2d 651) holding that no cause of action exists under the Property Condition Disclosure Act; court finds buyer entitled to $ 500.00 credit under RPL § 465 (1) where seller delivered an incomplete Property Condition Disclosure Statement; seller failed to perform the duty to deliver a Disclosure Statement pursuant to the PCDA when the statement was incomplete; cause of action exists under RPL § 462 (2) for willful failure to perform the requirements of the PCDA where (i) a deliberate misstatement or misstatements in a fully completed and timely delivered PCDS regarding the defective condition complained of (ii) that would tend to assure a reasonably prudent buyer that no such condition existed, and (iii) which a professional inspector might not discover upon an inspection of the premises that would meet generally accepted standards in the trade; definition of «willful failure to perform» acknowledges legislative intent not to alter the respective burdens of the buyer and seller in the transactions; statutory cause of action replaces buyer's burden of having to plead and prove the seller's active physical concealment of the condition with proof that the misstatement about the condition on the PCDS was deliberate
Venezia v.

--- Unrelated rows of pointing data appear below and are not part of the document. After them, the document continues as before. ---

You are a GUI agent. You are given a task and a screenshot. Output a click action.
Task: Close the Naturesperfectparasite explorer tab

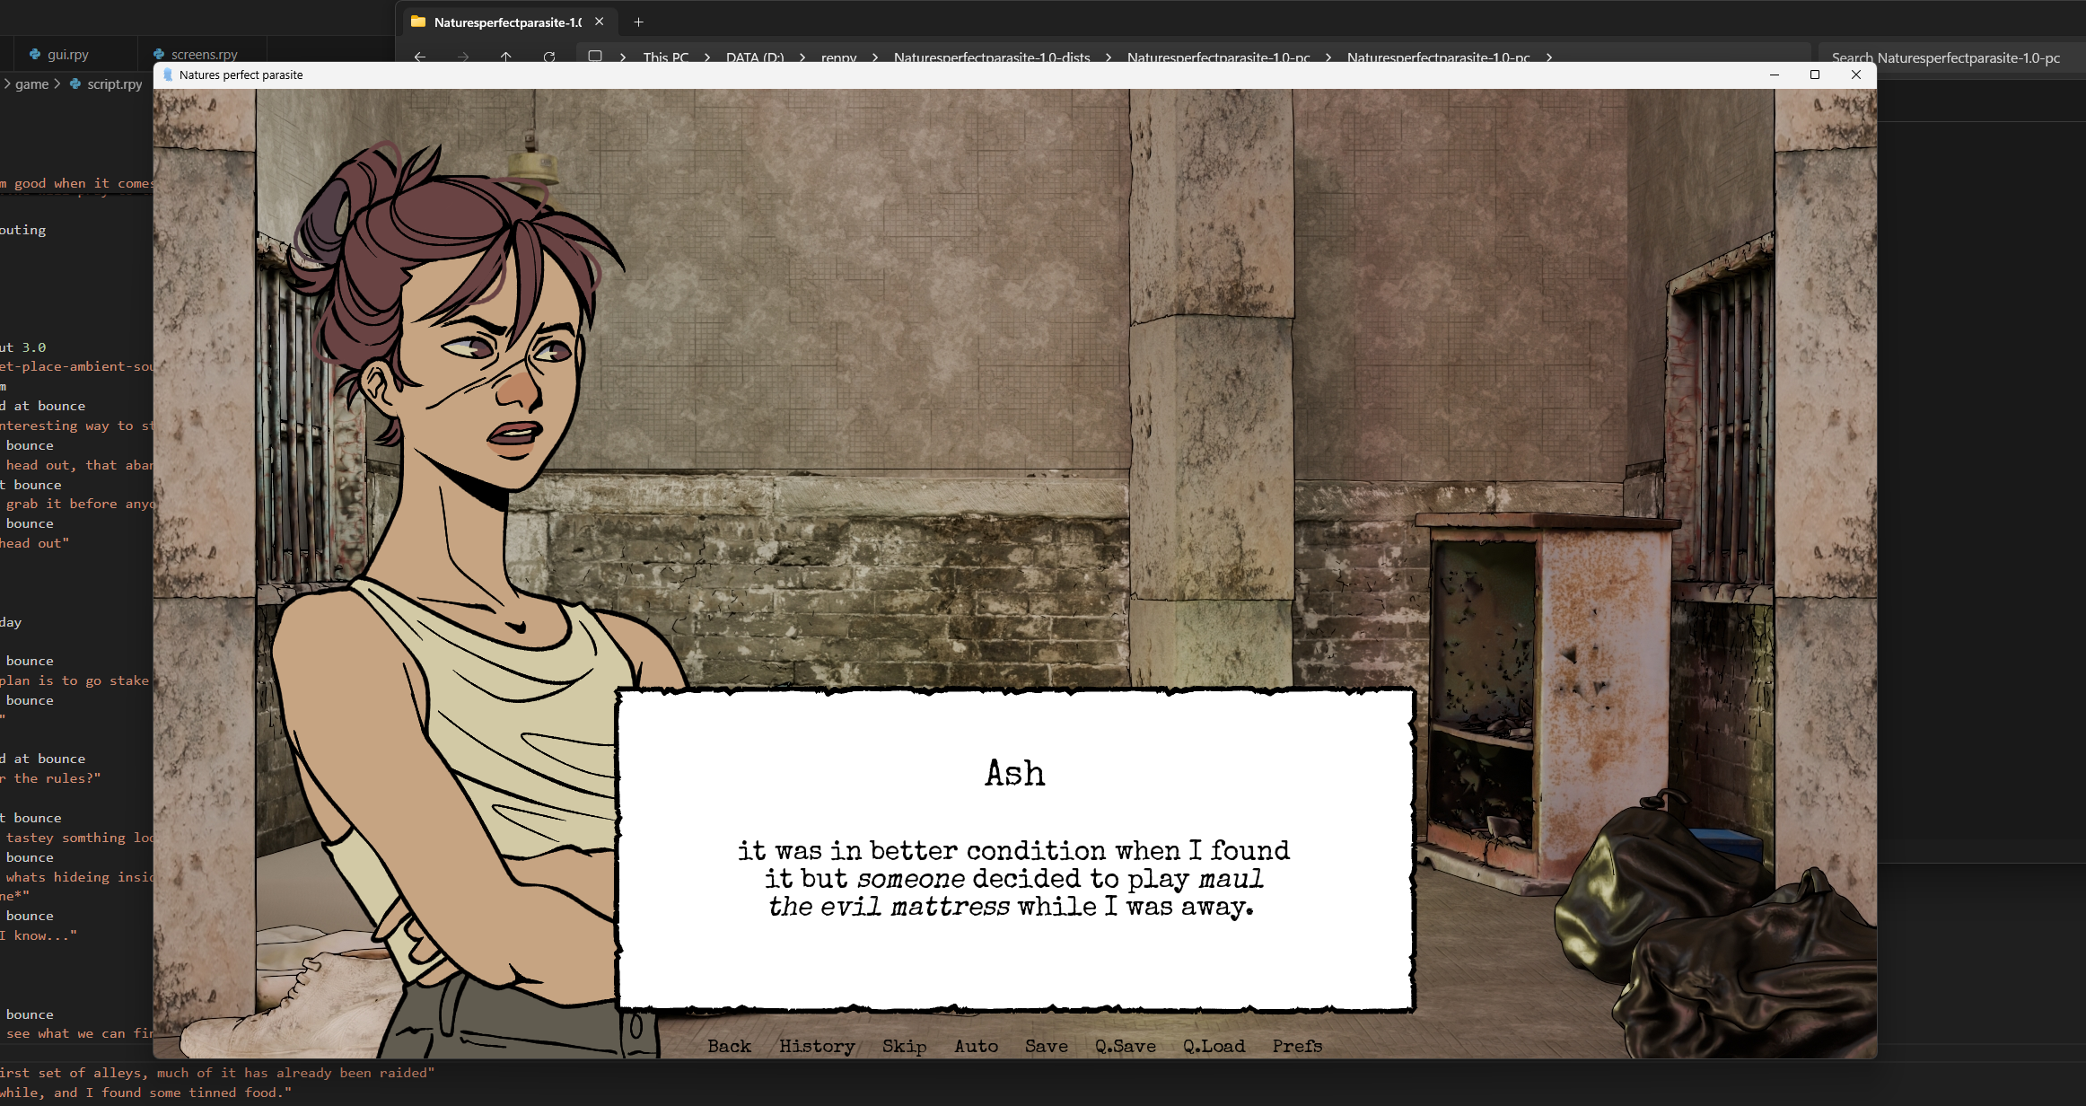click(x=600, y=22)
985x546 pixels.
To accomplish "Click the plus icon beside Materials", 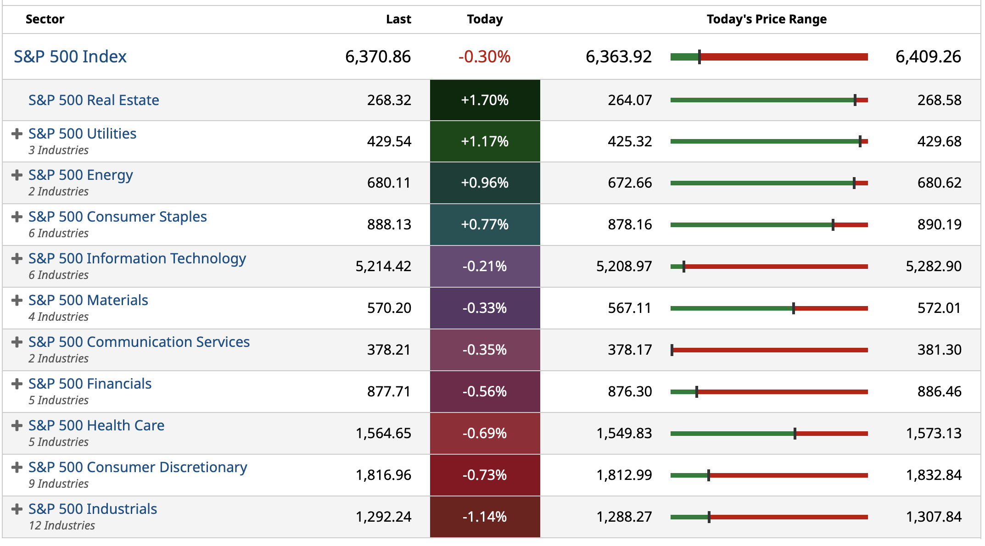I will coord(17,301).
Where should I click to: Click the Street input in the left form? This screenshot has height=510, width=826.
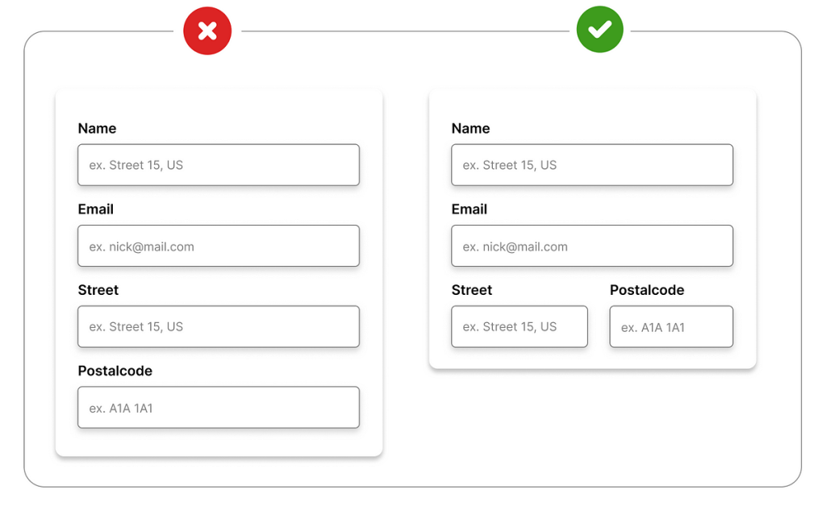click(x=218, y=326)
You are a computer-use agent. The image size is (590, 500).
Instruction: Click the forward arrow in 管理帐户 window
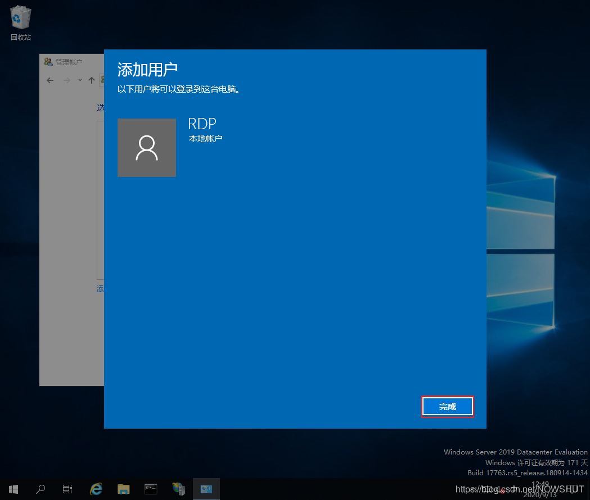click(x=67, y=80)
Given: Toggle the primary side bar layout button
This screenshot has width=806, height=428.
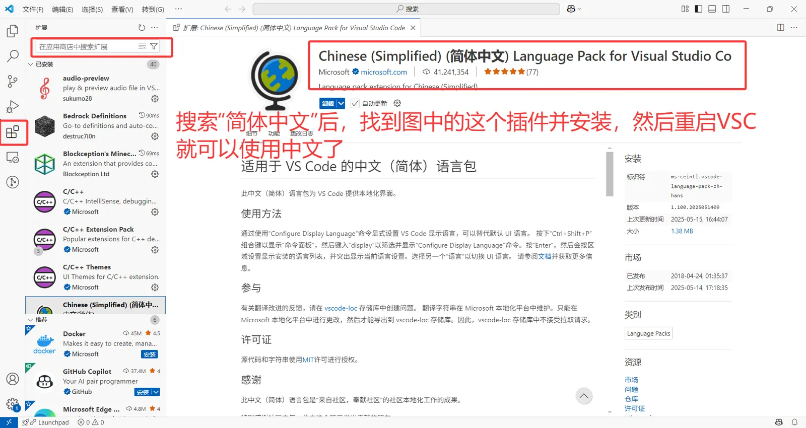Looking at the screenshot, I should click(698, 9).
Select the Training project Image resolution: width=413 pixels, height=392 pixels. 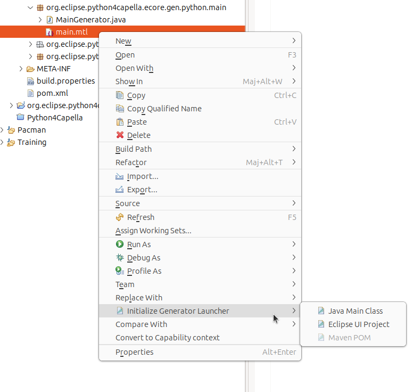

Coldwell Banker Sammis Realty (270 A.D. 2d 480)- buyer's action against seller for fraud for failing to disclose toxic contamination of untapped ground water beneath the property and surrounding area dismissed; cause of action against brokers severed; buyer's claim of fraud against seller was extinguished upon closing as a result of specific merger clause in contract of sale; moreover, buyer's failed to allege that seller made any representation about the condition of the land's subsurface or groundwater and did not allege that seller engaged in concealment or otherwise deceitful conduct designed to prevent the discovery of such contamination; seller is under no duty to speak; salesperson of one of the defendant real estate agencies represented to buyer that the house was in good condition
128 DOS 93 Matter of DOS v. Vuksanaj - motion to conform pleadings to proof granted where (i) additional evidence wouldn't have been presented if the charge had been stated in the complaint and (ii) issue was actually litigated and was within the «broad framework of the pleadings»; broker's authorization to execute lease on behalf of landlord must be in writing to be valid (G.O.L. § 5 - 703); no commission earned on void lease (due to lack of written authority for broker to sign for landlord); broker is undisclosed «double agent» - thus «fails to make clear» for which party he is acting (NYCRR 175.7); broker is not «managing agent» under NYC Rent Stabilization Code unless (i) broker has ownership or financial interest in property or (ii) performs managerial duties; separate escrow account (§ 175.1) not required when broker is not holding escrowed funds; holding funds overnight does not trigger requirement for escrow account (returned next day upon demand); unlicensed name used in commission agreement but lack of intent to mislead considered in mitigation; restitution of unearned commission
73 DOS 95 Matter of DOS v. Marotta - consolidation of actions; dual agency; disgorgement of broker commission; broker may act concurrently in a single transaction as an agent and a principal with informed consent of and full disclosure to principal; broker's agreement breached by broker where broker obtained property incompatible with client's stated needs; no broker's fee earned where brokerage agreement breached by broker; broker engaging in business under trade name acts as individual; agency created between broker and buyer by conduct of parties; dual agency allowed upon full disclosure and informed consent of both buyer and seller; no commission earned by broker where breach of fiduciary duty; refund unearned commissions
The court found that the agency relationship the buyer's representative had with her client did not impose a duty upon her to protect clients» safety on a buyer's rep since the buyer's rep had no control of the property.
The purchase contract contained an «as - is» clause and also a «Mold Addendum», in which the Buyers acknowledged they had a duty to inspect the property for mold and they had not relied upon any representations by the Seller.